Alzheimer: Agatha Christie ne era affetta?

Probabilmente già alla fine degli anni ’60 la celebre scrittice  di gialli si avviava all’inesorabile declino mentale.

Proprio dalla sua ancora sufficientemente lucida percezione dell’aggressione della malattia e dalla sua grande esperienza di scrittrice nascerebbe il suo ultimo romanzo dal titolo allusivo “Gli elefanti hanno buona memoria“.
Lo studio del testo attraverso i mezzi informatici e la verifica dell’utilizzo ripetitivo dei vocaboli all’interno del libro, hanno portato due ricercatori dell’Università di Toronto a questa ipotesi.
Ian Lancashire e Graeme Hirst, questo è il nome dei due ricercatori, hanno approfondito lo studio estendendo la ricerca ad un campione di 15 degli 80 romanzi scritti dalla Christie e, come affermato in una intervista rilasciata al quotidiano “The Guardian,    “E’ come se il vero delitto che preoccupa la Christie non sia il duplice omicidio-suicidio di cui si parla nel romanzo, ma proprio la demenza precoce da cui la Christie si sente minacciata“.
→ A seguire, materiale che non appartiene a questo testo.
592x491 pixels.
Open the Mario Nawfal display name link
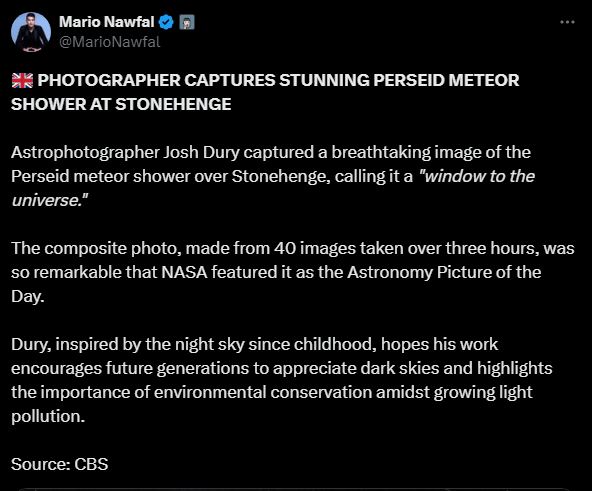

"Un archeologo è il marito migliore che una donna possa avere: più lei invecchia, più lui la troverà interessante" - Detto dalla stessa, a proposito di suo marito, l'archeologo Max Mallow.

In questa epoca ci sembra persino ovvio che si analizzi il lavoro di uno scrittore attraverso mezzi freddi come il conteggio della ripetizione dei vocaboli in suo libro.
Ma riflettiamo: non stiamo discutendo qui della veridicità di una diagnosi medica a posteriori o di una denigrazione delle capacità. Piuttosto rendiamo omaggio (e da lei prendiamo esempio)  ad una donna e  scrittrice di talento e di intelligenza, che seppe comprendere la situazione e reagire: con forza, ironia… e lucidita professionale!